36. C'est vrai, c'est vrai.
37. Pour cette raison. Imagine que la plus grande partie des
Albanais, presque 90% connaissent la langue italienne.
38. Tu es sûre de ce nombre ? 90%
?
39. Oui ! Par la télévision, seulement par la
télévision. Par exemple, moi je l'ai apprise par la
télévision. Directement, par la... Quand j'étais petite,
presque 10 ans, je regardais les films, comment s'appelle. Non seulement les
chaînes télévisées d'Italie. Mais je regardais aussi
les telenovelas, je sais pas, « soap operas ». Elles sont très
répandues dans toute l'Albanie. J'étais petite et quand euh... je
regardais presque une heure et puis plus tard, je regardais deux ou trois
heures et d'autres émissions télévisées. C'est
comme ça que je l'ai apprise. Seulement, seulement par la
télévision. Oui. Eh, c'est comme ça. Même la plupart
des Albanais apprennent l'italien. Seulement de cette manière.
40.
XXXIV
Mais il y a quand même des étudiants
qui apprennent des langues étrangères à l'école
!
41. Oui, à l'école, mais ce n'est pas le
meilleur résultat pour avoir, euh... Non, c'est pas. Ce n'est pas
à cause de ces choses que je t'ai dites. Parce que les professeurs... Il
y a trois ou quatre types de catégories...

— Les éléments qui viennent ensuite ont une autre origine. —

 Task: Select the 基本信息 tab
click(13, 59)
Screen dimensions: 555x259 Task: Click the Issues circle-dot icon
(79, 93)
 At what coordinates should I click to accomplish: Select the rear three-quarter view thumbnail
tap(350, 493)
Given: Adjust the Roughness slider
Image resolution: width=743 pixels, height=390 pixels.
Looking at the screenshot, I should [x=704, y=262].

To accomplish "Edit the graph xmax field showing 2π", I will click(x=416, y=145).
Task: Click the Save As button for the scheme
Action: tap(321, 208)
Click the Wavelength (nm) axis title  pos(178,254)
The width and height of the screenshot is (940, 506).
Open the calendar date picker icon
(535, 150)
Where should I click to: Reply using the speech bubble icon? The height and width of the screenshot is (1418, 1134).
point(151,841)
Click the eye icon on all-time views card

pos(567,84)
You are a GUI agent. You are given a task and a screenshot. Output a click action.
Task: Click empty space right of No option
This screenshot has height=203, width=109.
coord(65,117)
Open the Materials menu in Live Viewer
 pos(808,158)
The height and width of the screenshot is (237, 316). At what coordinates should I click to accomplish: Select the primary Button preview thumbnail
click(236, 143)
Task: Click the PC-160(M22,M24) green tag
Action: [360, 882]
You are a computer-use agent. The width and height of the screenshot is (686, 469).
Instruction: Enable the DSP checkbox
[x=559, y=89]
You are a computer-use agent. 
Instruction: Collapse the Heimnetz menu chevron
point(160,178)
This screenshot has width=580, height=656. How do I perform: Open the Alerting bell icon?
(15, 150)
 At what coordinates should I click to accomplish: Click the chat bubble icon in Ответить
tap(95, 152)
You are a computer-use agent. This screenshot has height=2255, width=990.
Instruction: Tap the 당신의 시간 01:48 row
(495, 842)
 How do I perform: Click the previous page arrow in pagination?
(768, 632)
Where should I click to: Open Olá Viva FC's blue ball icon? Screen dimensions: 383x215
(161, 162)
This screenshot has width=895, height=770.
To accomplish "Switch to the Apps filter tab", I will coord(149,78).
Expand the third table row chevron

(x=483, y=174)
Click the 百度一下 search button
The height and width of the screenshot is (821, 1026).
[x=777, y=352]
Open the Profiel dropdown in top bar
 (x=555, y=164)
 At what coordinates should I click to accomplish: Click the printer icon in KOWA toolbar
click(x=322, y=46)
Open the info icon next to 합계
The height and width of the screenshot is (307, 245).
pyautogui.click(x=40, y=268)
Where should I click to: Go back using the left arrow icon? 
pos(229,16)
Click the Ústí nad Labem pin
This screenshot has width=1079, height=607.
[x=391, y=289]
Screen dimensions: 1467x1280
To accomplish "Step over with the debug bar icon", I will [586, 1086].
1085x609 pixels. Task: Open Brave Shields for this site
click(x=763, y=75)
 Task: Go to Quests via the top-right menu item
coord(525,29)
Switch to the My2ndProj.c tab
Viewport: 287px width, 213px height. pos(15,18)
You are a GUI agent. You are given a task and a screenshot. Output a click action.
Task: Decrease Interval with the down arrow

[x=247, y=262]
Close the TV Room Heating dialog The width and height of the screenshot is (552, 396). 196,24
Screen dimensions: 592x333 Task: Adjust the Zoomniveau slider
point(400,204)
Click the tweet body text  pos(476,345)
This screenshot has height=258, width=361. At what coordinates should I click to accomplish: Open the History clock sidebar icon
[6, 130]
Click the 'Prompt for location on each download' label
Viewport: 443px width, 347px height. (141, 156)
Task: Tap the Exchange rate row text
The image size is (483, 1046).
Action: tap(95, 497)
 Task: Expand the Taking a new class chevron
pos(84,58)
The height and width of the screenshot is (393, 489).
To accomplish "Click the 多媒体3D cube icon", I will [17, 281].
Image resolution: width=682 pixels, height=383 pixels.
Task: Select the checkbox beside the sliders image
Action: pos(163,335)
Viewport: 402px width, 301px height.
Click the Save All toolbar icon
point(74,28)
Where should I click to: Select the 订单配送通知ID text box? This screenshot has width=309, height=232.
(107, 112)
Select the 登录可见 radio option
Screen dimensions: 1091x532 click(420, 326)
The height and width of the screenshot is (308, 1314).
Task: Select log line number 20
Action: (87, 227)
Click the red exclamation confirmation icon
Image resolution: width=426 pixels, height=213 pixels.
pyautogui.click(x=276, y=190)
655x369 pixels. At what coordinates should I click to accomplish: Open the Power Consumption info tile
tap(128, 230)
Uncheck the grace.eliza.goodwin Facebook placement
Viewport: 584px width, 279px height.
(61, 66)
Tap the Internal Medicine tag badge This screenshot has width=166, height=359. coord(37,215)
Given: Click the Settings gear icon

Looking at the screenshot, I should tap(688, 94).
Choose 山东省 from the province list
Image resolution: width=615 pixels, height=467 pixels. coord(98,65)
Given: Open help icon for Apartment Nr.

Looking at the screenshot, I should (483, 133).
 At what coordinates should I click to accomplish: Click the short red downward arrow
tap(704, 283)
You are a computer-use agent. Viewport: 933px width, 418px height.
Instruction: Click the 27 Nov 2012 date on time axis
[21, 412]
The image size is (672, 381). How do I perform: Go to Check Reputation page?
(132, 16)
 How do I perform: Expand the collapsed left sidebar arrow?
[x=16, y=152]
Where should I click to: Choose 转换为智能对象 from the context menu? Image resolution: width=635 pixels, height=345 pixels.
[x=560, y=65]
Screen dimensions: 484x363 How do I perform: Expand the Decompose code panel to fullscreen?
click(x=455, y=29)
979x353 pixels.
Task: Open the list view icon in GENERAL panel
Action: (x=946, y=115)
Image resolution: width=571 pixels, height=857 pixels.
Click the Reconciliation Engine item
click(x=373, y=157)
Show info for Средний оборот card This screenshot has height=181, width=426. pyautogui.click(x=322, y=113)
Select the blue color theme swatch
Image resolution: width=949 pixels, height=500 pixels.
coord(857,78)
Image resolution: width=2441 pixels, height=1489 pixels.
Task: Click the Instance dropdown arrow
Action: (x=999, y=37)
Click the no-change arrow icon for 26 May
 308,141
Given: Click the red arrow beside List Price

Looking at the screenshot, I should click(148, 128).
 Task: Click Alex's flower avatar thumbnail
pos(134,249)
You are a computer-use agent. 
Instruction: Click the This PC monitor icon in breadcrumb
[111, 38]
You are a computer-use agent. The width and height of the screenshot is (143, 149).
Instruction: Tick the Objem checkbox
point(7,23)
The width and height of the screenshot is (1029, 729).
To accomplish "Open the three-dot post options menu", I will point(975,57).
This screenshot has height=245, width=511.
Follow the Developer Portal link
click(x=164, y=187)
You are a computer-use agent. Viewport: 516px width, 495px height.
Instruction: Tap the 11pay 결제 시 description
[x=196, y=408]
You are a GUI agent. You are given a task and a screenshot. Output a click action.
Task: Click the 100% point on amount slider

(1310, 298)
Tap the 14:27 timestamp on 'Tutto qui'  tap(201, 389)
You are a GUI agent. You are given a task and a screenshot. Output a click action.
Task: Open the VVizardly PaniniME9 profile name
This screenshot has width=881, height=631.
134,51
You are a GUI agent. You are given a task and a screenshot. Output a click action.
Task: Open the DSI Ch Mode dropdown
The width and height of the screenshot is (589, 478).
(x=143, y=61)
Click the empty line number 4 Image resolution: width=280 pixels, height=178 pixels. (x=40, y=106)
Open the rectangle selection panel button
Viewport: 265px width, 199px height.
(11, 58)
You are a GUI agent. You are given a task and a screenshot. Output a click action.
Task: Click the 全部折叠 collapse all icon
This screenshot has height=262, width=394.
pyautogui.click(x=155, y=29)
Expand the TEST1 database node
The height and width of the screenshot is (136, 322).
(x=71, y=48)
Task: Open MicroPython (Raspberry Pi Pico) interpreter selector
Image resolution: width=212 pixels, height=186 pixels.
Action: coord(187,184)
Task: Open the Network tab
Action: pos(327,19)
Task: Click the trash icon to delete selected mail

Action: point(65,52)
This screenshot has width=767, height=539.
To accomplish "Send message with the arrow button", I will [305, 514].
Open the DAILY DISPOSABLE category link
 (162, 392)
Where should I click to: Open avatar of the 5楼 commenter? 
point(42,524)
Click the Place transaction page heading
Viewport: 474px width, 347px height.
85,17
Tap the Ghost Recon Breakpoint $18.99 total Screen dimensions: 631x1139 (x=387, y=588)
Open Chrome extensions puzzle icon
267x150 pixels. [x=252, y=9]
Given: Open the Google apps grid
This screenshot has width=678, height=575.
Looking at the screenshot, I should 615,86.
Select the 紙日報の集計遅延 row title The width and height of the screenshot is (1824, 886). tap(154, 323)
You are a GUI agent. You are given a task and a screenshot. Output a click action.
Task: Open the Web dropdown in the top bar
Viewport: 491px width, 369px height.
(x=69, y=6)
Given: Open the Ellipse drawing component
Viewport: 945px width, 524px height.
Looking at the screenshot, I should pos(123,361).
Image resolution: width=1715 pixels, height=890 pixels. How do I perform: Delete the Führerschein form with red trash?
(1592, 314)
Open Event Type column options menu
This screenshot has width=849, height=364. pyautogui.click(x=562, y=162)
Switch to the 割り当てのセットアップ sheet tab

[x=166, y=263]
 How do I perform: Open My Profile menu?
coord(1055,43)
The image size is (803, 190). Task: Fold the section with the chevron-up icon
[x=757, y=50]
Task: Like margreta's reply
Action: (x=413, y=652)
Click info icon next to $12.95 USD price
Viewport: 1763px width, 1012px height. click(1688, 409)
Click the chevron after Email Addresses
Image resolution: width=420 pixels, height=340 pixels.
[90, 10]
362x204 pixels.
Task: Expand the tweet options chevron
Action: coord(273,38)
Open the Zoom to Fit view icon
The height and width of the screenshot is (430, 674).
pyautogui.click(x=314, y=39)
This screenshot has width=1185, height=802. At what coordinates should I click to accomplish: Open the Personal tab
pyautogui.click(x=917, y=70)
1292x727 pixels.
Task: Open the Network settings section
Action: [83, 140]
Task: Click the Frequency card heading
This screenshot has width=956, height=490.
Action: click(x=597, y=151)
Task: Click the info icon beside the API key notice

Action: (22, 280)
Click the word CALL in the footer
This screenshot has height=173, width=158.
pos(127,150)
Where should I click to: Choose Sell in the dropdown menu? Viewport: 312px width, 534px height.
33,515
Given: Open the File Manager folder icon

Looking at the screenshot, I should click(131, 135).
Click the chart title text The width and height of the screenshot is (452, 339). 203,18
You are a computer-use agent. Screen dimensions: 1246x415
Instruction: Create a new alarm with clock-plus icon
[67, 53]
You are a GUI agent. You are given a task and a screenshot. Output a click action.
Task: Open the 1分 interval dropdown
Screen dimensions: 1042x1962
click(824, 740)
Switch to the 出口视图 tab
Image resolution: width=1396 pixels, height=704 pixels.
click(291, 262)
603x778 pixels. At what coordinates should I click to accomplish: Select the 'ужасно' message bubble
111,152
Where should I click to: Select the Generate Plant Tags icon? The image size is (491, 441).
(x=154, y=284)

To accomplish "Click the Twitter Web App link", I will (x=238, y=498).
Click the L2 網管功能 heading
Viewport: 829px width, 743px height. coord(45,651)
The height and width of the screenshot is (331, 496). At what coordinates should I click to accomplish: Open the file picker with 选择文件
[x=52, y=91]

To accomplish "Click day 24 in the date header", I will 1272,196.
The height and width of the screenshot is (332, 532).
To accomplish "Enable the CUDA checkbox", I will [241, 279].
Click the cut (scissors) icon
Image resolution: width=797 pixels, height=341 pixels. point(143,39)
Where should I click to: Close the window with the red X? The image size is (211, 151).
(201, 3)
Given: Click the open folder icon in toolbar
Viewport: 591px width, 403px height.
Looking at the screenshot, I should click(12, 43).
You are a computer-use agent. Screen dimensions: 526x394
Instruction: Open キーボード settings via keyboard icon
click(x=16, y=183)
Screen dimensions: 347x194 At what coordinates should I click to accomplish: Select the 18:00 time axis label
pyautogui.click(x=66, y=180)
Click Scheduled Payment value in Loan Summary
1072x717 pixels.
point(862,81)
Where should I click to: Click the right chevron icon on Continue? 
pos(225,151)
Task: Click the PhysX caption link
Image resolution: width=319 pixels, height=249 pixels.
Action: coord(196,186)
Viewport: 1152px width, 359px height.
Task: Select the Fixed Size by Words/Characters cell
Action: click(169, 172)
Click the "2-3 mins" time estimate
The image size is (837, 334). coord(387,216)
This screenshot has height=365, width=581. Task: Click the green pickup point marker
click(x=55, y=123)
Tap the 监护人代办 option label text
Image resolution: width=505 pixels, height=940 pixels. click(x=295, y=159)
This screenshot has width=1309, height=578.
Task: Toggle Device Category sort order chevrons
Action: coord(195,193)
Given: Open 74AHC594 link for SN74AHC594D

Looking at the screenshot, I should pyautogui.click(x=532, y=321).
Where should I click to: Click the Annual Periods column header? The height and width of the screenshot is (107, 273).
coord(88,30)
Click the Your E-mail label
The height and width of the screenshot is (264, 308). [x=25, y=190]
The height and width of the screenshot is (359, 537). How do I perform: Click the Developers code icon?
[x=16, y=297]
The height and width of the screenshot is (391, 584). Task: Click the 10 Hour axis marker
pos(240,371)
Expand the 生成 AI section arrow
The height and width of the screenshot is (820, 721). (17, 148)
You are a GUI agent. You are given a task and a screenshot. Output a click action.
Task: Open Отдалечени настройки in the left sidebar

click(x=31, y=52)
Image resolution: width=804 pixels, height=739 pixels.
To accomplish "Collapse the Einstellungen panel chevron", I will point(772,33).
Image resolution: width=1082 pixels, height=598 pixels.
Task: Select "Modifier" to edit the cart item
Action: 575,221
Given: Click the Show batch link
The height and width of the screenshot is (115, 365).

42. Alors dis-moi les catégories
!
43. La première, c'est qu'ils ne sont pas
préparés. Ils ont pris les diplômes et ils ont
acheté les diplômes ou ils ont des personnes qu'ils connaissent,
ils ont eu le travail grâce à ces personnes-là. [...] Il y
a beaucoup d'étudiants dans la langue française, qui sont
complètement sans travail. Qui ne sont jamais allés en France,
même seulement pour plaisir. Et qui ont participé même
pendant les activités francophones ! Alors pourquoi je ne dois pas
apprendre si je ne suis pas motivé ? Pour moi, c'est mieux : acheter un
diplôme d'une autre branche, et je sais que demain, je vais avoir, un
type de poste de travail plutôt qu'étudier pendant beaucoup
d'années, beaucoup de jours, comme moi, sans dormir ! Et où je
suis ? Sans travail dans ma profession.
44. Oui, dans ta discipline.
45. Oui, dans ma discipline. A quoi ça sert ? Parce
que pour les autres étudiants étrangers, ça peut
être un peu difficile d'apprendre les langues étrangères.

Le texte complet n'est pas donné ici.